L'importance du contexte
Sheila González, professeur de sciences politiques à l'Université de Barcelone, spécialisée dans les inégalités sociales et éducatives, souligne qu'une partie de la disparité des résultats de la recherche autour du partenaire. Médiation « . Par exemple, la culture scolaire. » Ce n'est pas la même chose que le mélange se produit dans un centre qui lui soutient beaucoup et structure son organisation pour assister à la meilleure diversité possible, que le mélange se produit dans un environnement scolaire de résistance, ce qui peut générer une dynamique exclusive. Les deux hypothèses peuvent avoir des pourcentages de mélange similaires, mais la dynamique de la classe, l'organisation et les expériences des étudiants et de leurs familles seront sûrement nettement différentes et produiront des effets différents. «
A good part of the fight against school segregation (that is, of the convenience of promoting that in educational centers there are students from homes of different socio -economic and cultural extracts) is based precisely, González affirms, on the premise that the companion effect favors “some learning dynamics that cannot be achieved with other types of policies, and that these are also cheap, because they occur spontaneously from the coexistence of différents profils ». Pour fonctionner, cependant, il est nécessaire qu'il existe une série de conditions, à commencer par le degré du mélange. « Si, par exemple, un enfant extrêmement pauvre est envoyé à l'école la plus riche de la ville, il est susceptible de ressentir ce que l'on appelle des poissons hors de l'eau et ne fonctionne pas. Mais nos sociétés permettent des espaces de coexistence où l'effet compagnon peut se produire non pas si radicalement. »
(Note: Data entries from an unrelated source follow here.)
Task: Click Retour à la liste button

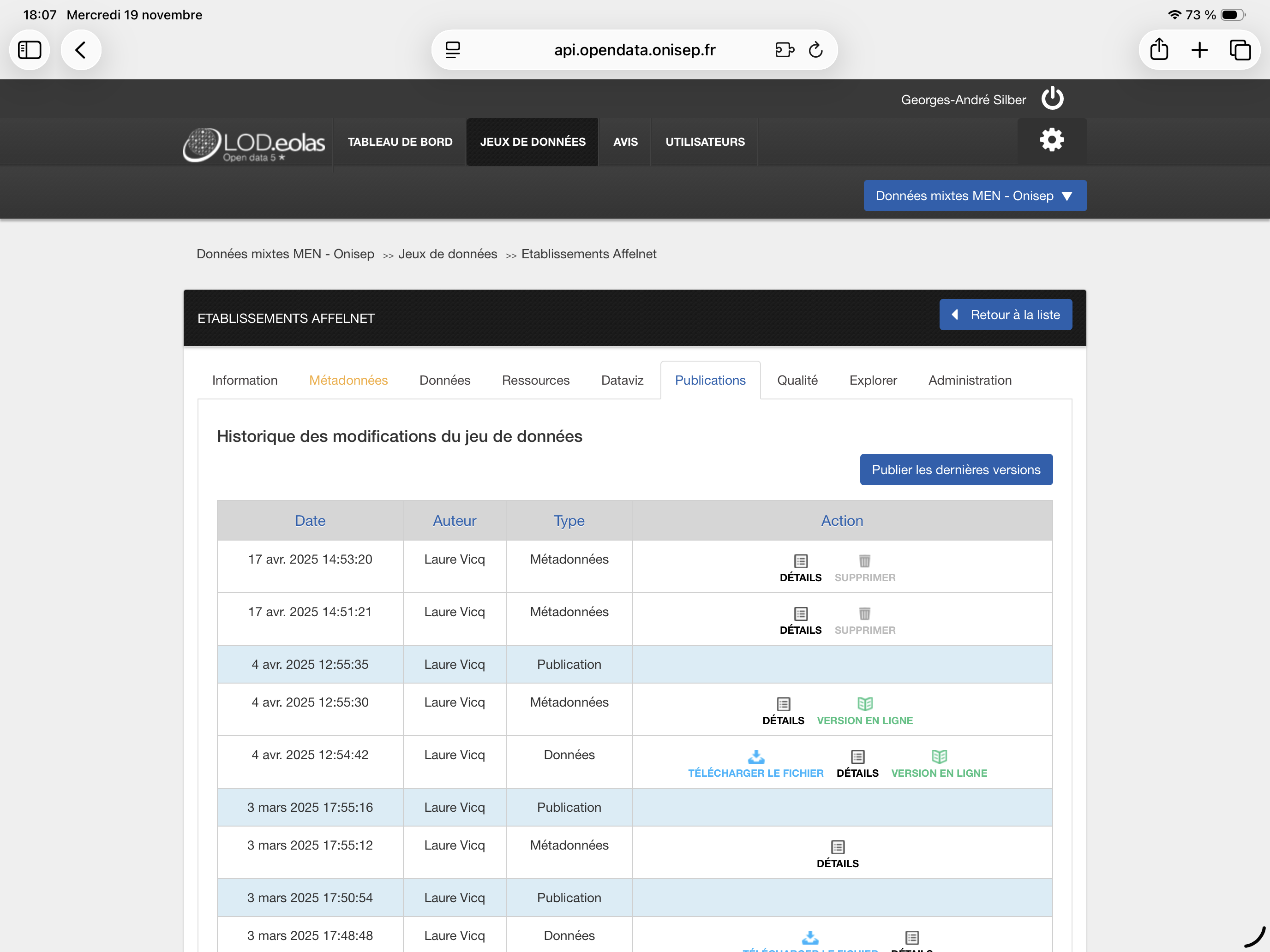Action: (1005, 315)
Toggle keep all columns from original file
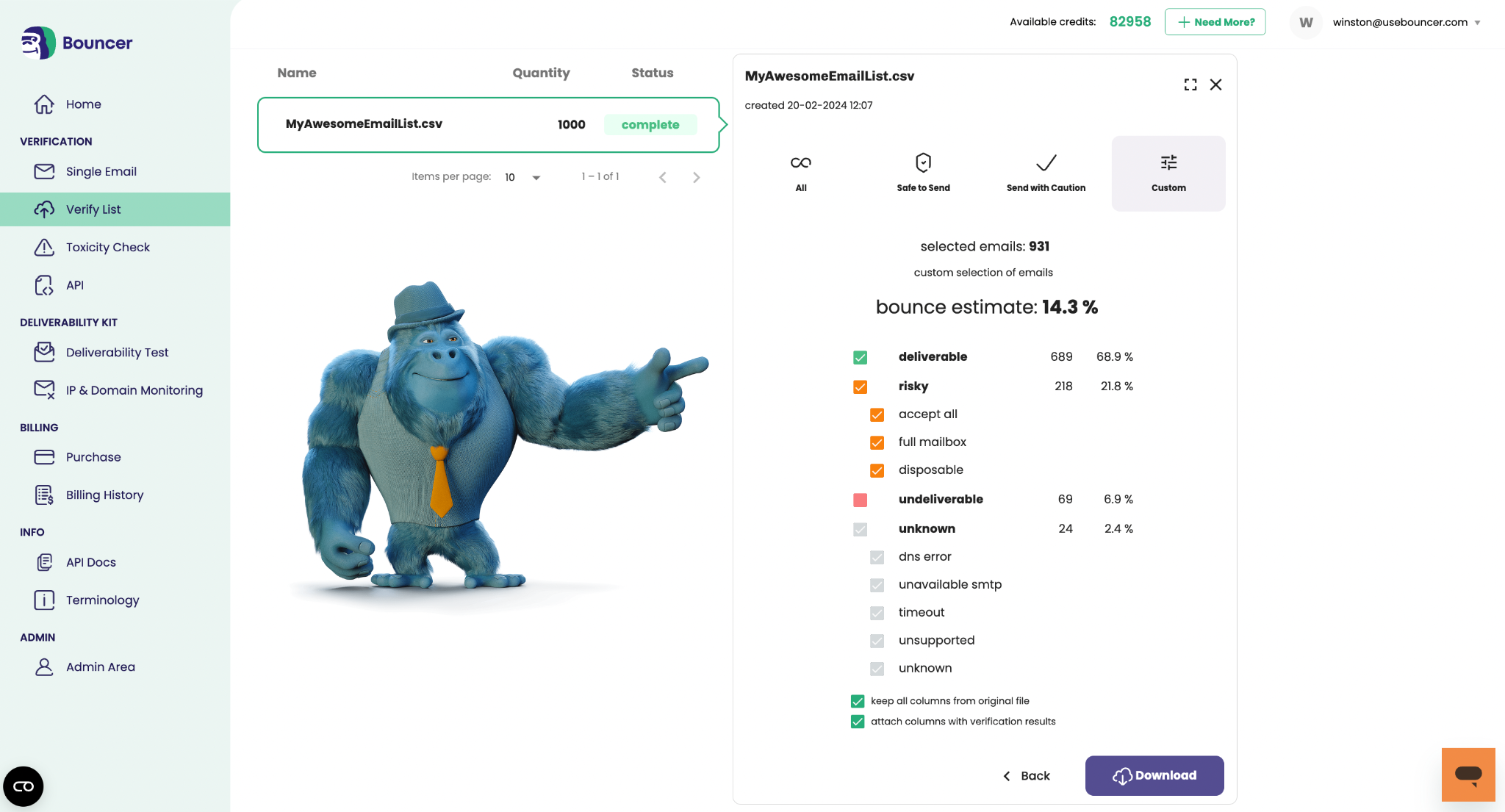The width and height of the screenshot is (1505, 812). coord(858,700)
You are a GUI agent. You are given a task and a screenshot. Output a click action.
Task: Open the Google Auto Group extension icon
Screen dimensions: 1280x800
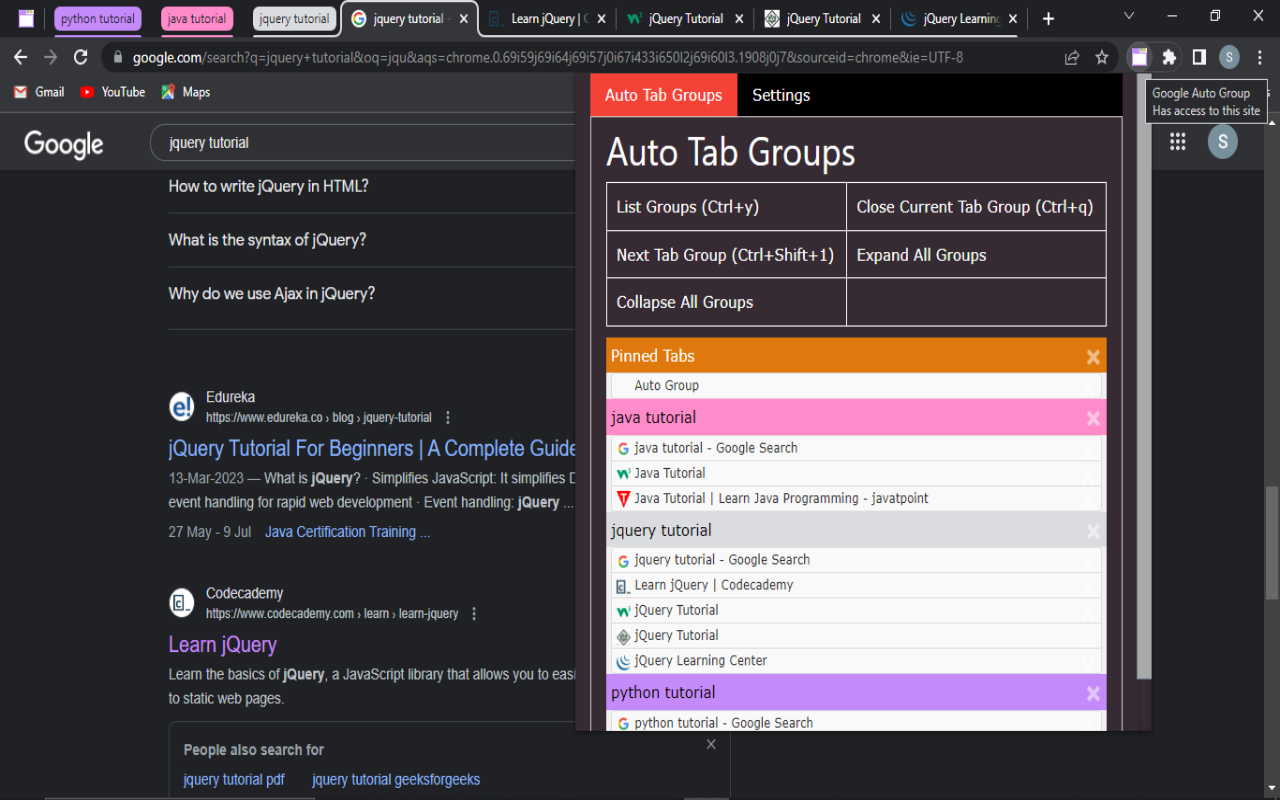tap(1139, 57)
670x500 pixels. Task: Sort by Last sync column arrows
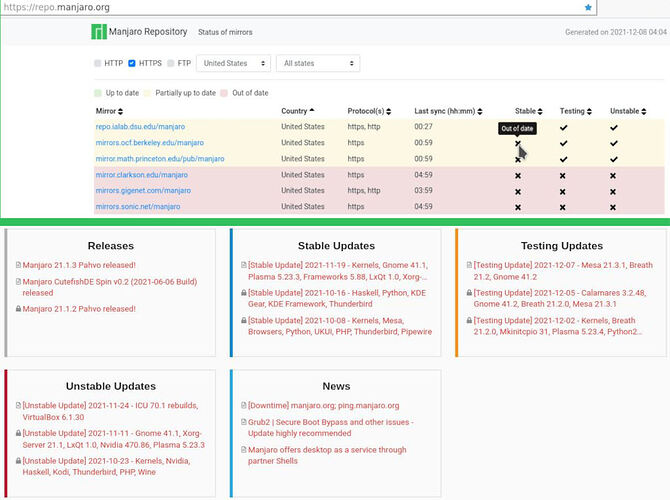coord(480,112)
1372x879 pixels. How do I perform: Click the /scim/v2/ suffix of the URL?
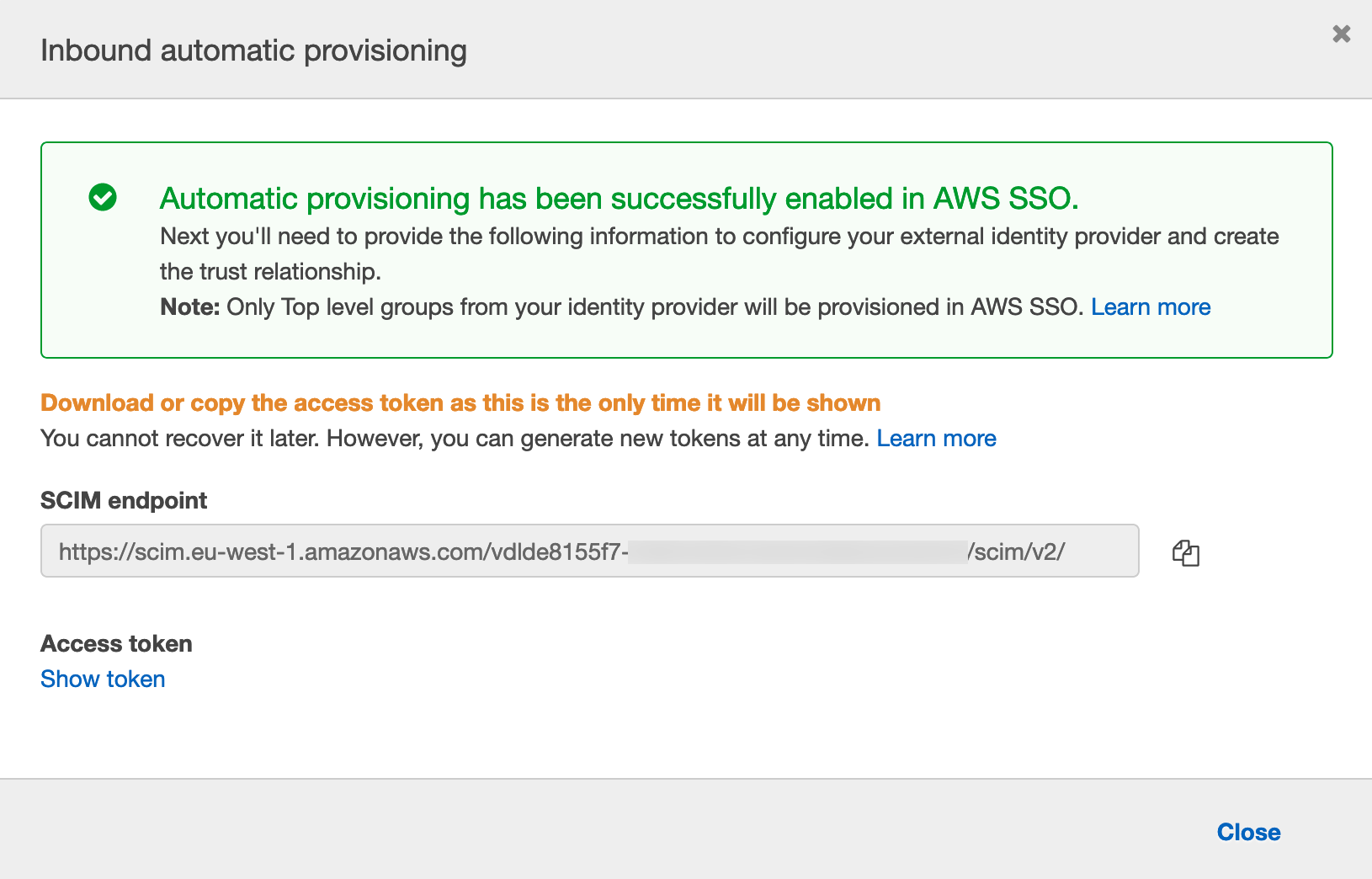(1016, 552)
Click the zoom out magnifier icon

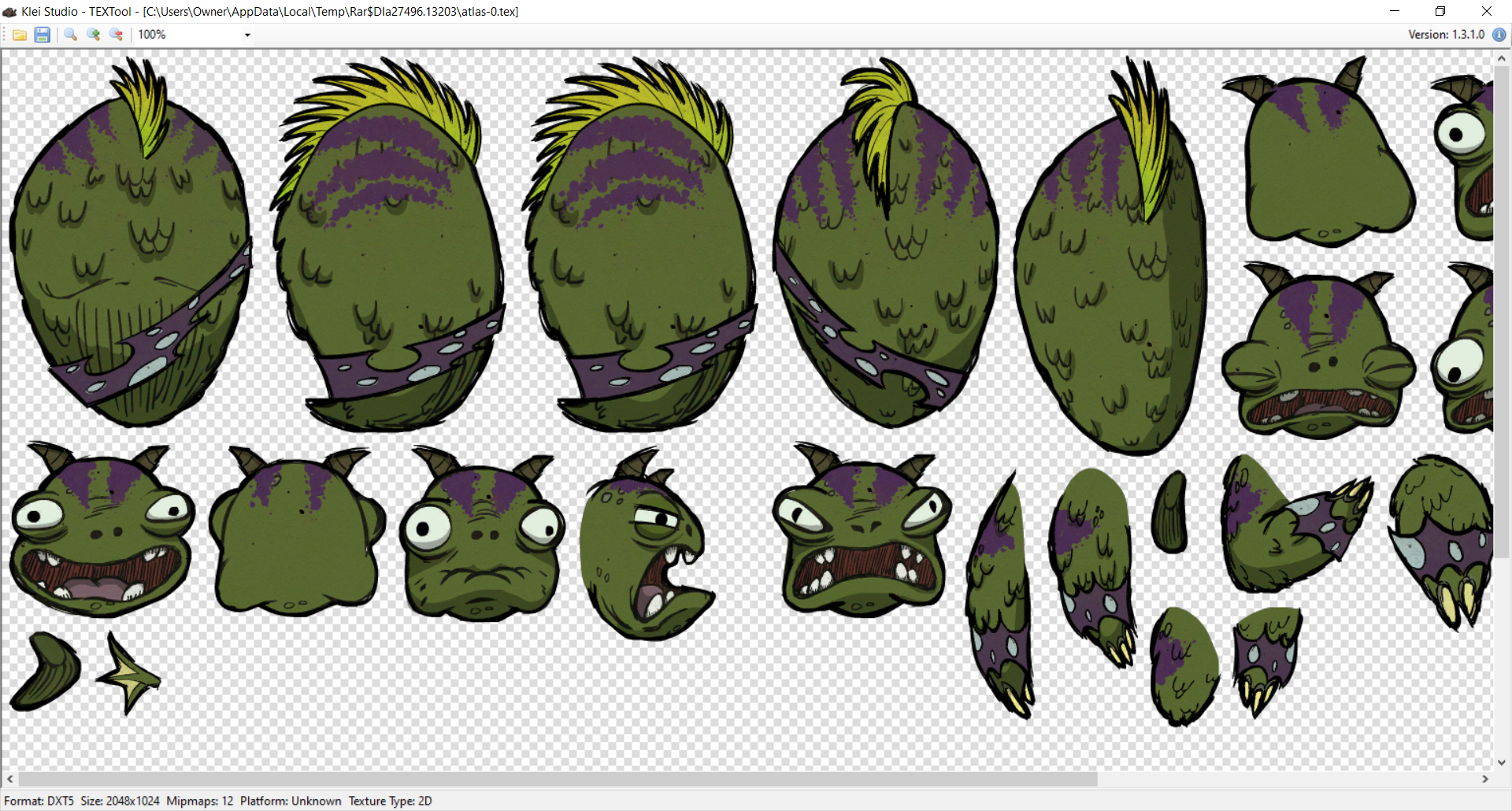(x=116, y=35)
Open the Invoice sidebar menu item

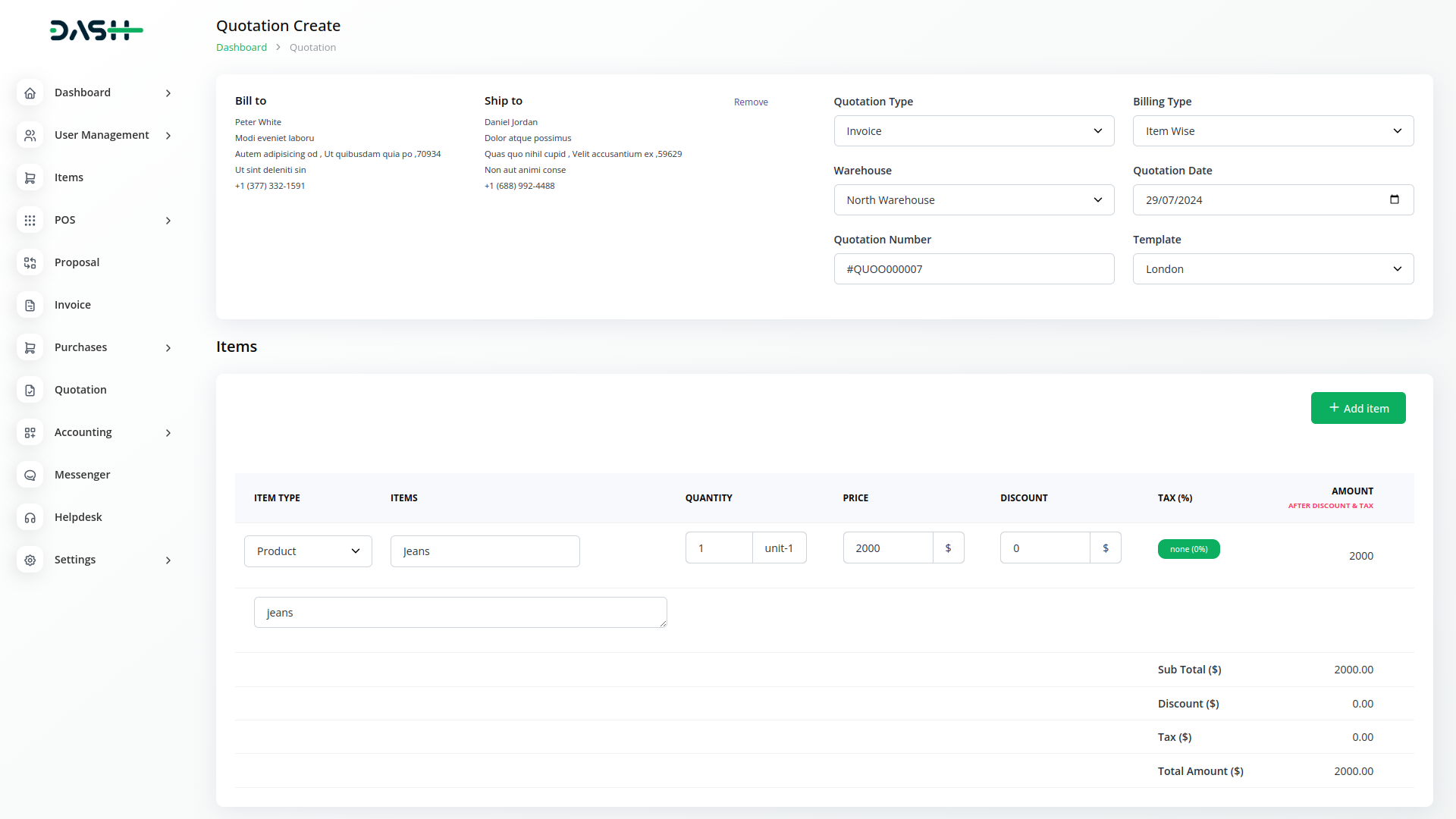(73, 305)
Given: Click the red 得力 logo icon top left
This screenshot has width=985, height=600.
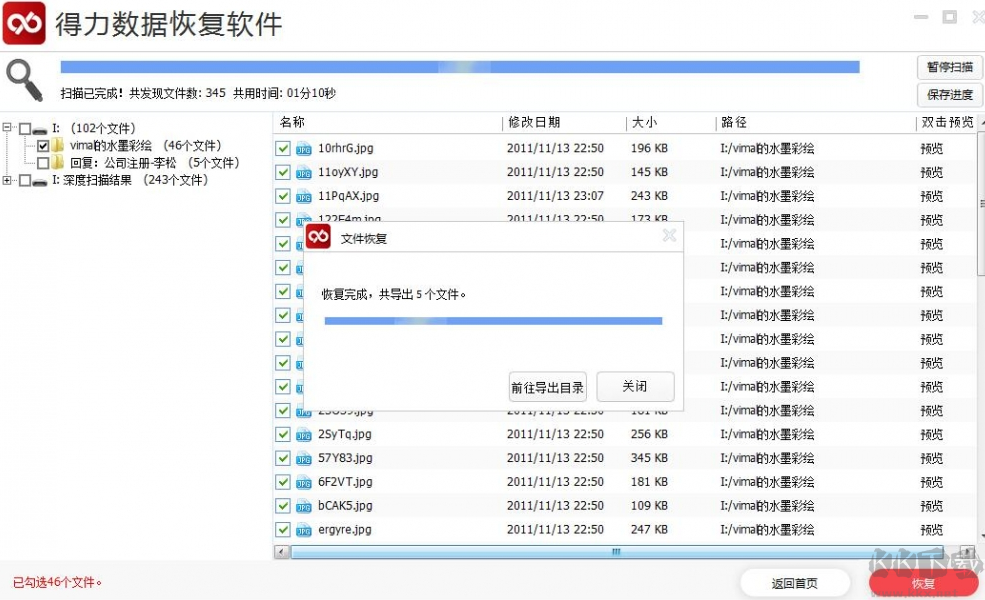Looking at the screenshot, I should [24, 23].
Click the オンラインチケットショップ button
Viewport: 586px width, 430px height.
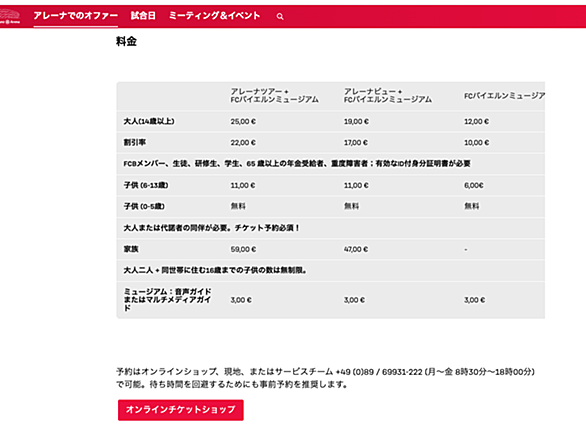tap(181, 410)
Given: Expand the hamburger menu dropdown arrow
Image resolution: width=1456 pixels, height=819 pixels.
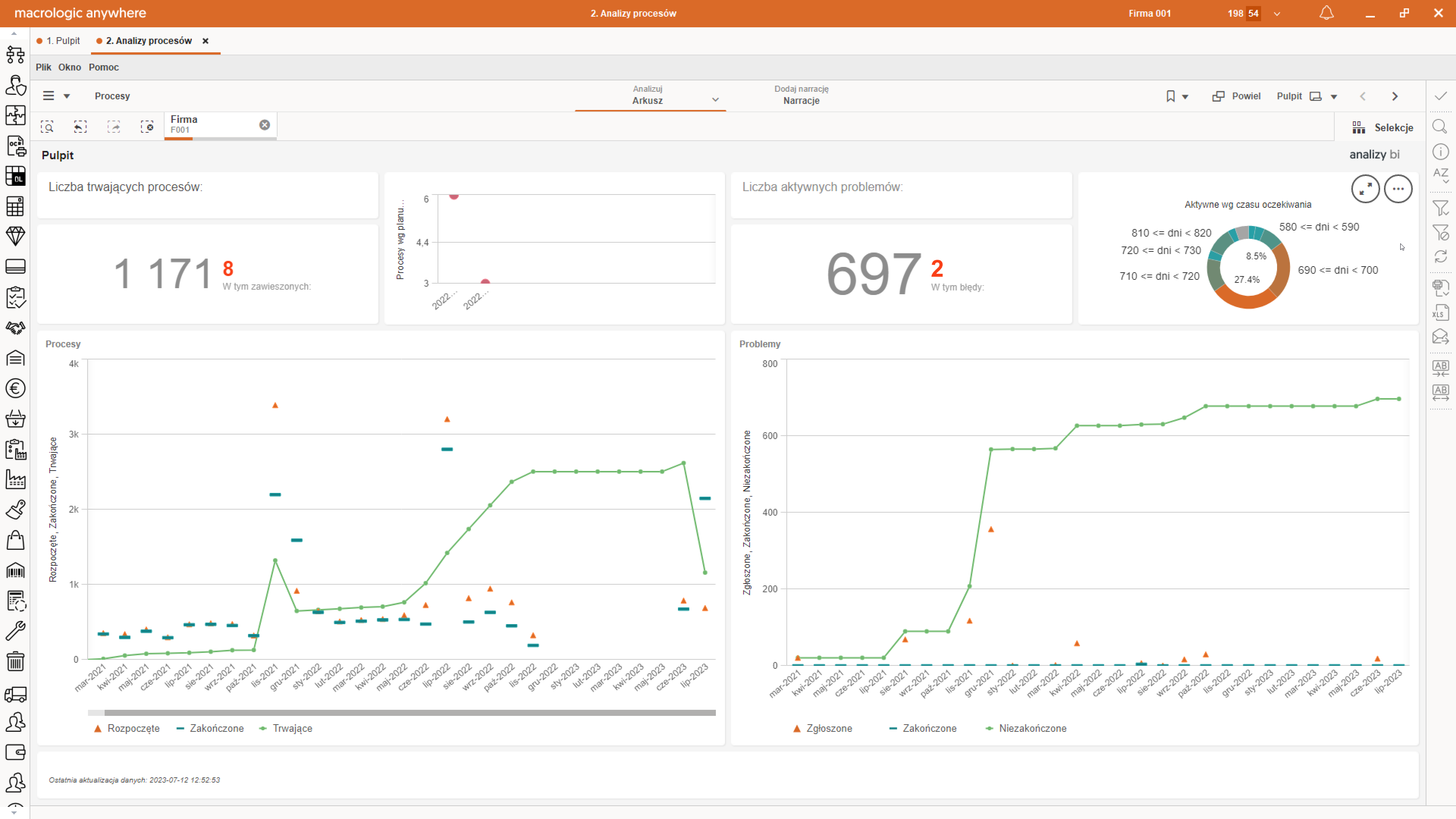Looking at the screenshot, I should (67, 96).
González souligne: « rassurer les classes moyennes et élevées », ce que la recherche suggère que si les étudiants vulnérables « bénéficient beaucoup » du contact avec d'autres profils au cours de leur stade éducatif – dans des questions telles que la prise en compte de la possibilité d'études de la sécurité qui fournit « . qu'ils développent de l'empathie. « Paradoxalement, ajoute González, ils sont les parents des classes riches, dont les enfants » sont moins sensibles à l'environnement « où leur apprentissage a lieu, ceux qui se soucient le plus de la composition sociale des centres éducatifs.